Transforming real-time transaction monitoring with machine learning

Ajman Bank is a Sharia-compliant bank serving retail, business and government customers in the United Arab Emirates. The fast-growing financial institution has allied with SAS and regional integration partner DataScience Middle East to advance its fraud detection capabilities. It has helped it to raise the regional standard for modern fraud prevention.

Ajman Bank has deployed SAS’ real-time fraud management and decisioning platform to monitor activity across cards, payments and digital services. Machine learning models evaluate and score customer behaviour in real time. It is helping to reduce false positives so investigators could focus on the highest-risk threats. By unifying data and analytics across channels, the bank is building a faster, more precise defence against evolving fraud tactics.

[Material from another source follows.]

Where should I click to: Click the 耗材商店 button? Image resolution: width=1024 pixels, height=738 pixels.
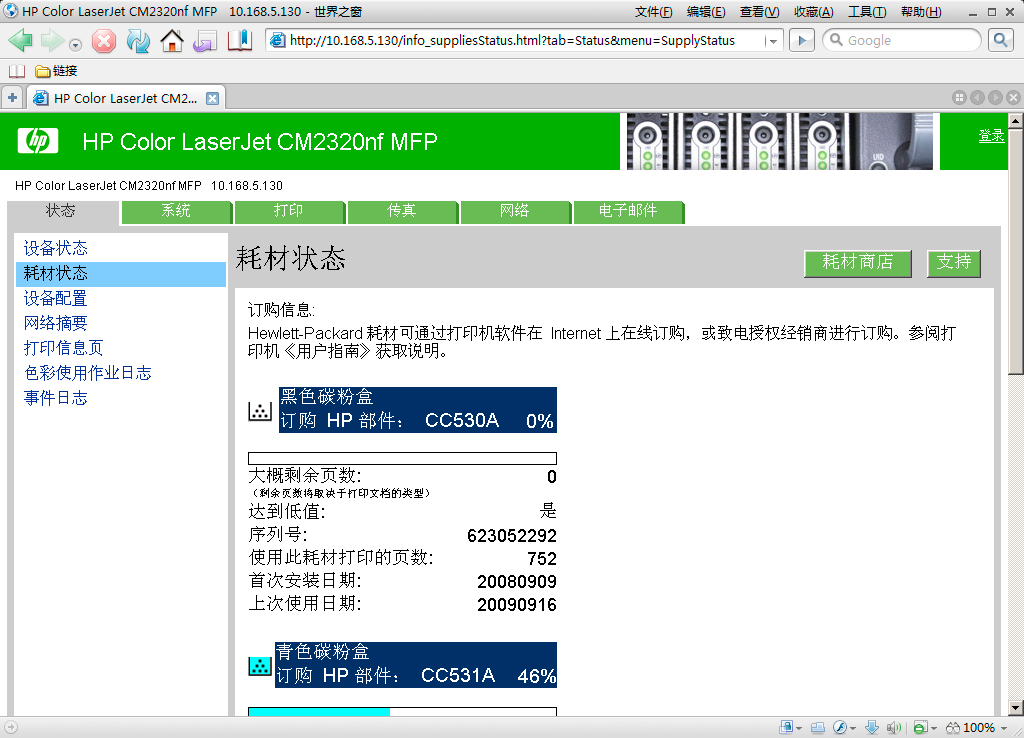click(857, 262)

“Our partnership with SAS and DataScience ME reflects our commitment to adopting world-class technologies that protect our customers and ensure the integrity of our banking operations,” said Abhishek Sharma, Chief Risk Officer at Ajman Bank. “With real-time analytics and tailored models, we are delivering smarter, safer banking for our community.”

Mapping hidden insurance fraud networks at scale – a first of its kind in Korea

Among South Korea’s major general insurers, DB Insurance serves more than 10 million customers and manages millions of claims annually. Confronted with organised criminal rings that linked crooked repair shops, medical clinics and brokers, the insurer partnered with SAS to develop Korea’s first AI-powered fraud detection network.

Built on SAS Viya, the DB T-System unifies decades of policy, claims and customer data on a single platform. Then, applying network analytics, the system exposes hidden relationships and patterns of deceit across millions of claims, refining its precision with each investigation. As a direct result, detection accuracy leaped 99%, while analysis time dropped from hours to mere minutes per case. The team now processes 30x more cases than before – not only curbing fraud losses but accelerating claims resolution.

“We turned it on, and just like that, dozens of cases lit up revealing invisible fraud connections,” said a senior claims operations leader at DB Insurance. “We could see 10 million customers, every claim, every connection. We stopped reacting to fraud and started preventing its spread.”

Advancing payment integrity in public benefits with machine learning

Since 2019, one large southern US state has teamed with SAS to strengthen the integrity of its food assistance programme. What began as workflow automation for portions of the state’s SNAP benefit recovery process has since expanded statewide. Based on data captured in the collaboration’s early stages, SAS developed a machine learning model to risk-score overpayment referrals. This model helps program staff prioritize cases for investigation, ensuring they meet strict timeliness standards.

Building on this progress, officials expanded that model to evaluate all active SNAP cases across the state. This has helped to significantly flag those with the highest likelihood of error. To enhance its oversight of public programs, the state has implemented SAS Payment Integrity for Food Assistance. The tool sharpens review processes by using advanced analytics to direct resources toward higher-risk cases.

“We saw a 50% reduction in the processing time for our investigations, and we moved from a 12-month processing time down to six months,” said a senior official responsible for the state’s programme integrity oversight.

“That was huge for us, because we were also facing budget constraints and couldn’t add more resources.”